Abstract
Unravelling evolution-by-environment interactions on the gut microbiome is particularly relevant considering the unprecedented level of human-driven disruption of the ecological and evolutionary trajectories of species. Here, we aimed to evaluate whether an evolutionary response to size-selective mortality influences the gut microbiome of medaka (Oryzias latipes), how environmental conditions interact with the genetic background of medaka on their microbiota, and the association between microbiome diversity and medaka growth-related traits. To do so, we studied two lineages of medaka with known divergence in foraging efficiency and life history raised under antagonistic size-selective regimes for 10 generations (i.e. the largest or the smallest breeders were removed to mimic fishing-like or natural mortality).

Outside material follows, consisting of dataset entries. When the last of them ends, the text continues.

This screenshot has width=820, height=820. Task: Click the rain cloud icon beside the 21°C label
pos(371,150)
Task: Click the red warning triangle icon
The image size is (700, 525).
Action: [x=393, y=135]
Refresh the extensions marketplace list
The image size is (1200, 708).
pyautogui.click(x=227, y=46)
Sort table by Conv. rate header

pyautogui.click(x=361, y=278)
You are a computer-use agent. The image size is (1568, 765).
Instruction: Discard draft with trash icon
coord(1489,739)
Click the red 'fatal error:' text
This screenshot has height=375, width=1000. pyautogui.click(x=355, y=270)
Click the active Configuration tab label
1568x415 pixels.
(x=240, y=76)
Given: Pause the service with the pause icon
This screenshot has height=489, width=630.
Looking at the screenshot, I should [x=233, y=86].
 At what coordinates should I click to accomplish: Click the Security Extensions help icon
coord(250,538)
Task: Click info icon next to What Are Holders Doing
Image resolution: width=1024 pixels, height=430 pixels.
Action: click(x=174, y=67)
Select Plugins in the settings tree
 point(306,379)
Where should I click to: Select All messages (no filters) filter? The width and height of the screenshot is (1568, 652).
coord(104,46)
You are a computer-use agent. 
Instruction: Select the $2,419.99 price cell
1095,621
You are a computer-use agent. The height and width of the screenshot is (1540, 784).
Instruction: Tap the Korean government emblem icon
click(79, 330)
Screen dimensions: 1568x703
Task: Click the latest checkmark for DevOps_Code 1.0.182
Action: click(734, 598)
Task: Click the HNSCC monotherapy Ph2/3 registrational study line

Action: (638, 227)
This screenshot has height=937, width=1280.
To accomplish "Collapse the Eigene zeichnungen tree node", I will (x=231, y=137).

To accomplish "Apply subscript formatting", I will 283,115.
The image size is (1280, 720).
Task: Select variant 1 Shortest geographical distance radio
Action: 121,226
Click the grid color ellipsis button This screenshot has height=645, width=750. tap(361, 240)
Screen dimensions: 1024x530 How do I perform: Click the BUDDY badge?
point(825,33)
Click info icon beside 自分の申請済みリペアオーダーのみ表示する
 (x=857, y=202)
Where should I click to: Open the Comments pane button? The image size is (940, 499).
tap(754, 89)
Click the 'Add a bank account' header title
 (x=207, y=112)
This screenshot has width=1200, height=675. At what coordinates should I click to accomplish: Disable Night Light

In pond mesocosms, the two lineages were subjected to contrasting population density and light intensity (used as proxies of resource availability). We observed significant differences in the gut microbiome composition and richness between the two lines, and this effect was mediated by light intensity. The bacterial richness of fishing-like medaka (small-breeder line) was reduced by 34% under low-light conditions compared to high-light conditions, while it remained unchanged in natural mortality-selected medaka (large-breeder line). However, the observed changes in bacterial richness did not correlate with changes in adult growth rate or body condition. Given the growing evidence about the gut microbiomes importance to host health, more in-depth studies are required to fully understand the role of the microbiome in size-selected organisms and the possible ecosystem-level consequences.
Competing Interest Statement
The authors have declared no competing interest.
Footnotes
↵† co-senior authorship
The version of the manuscript has been revised to (i) rephrase the Introduction to clarify the rational of the study, (ii) perform a new CCA to explore correlations between medaka growth-related traits and microbiome composition, (iii) re-run PERMANOVAs using weighted and unweighted UniFrac distances and (iv) clarify methodological aspects.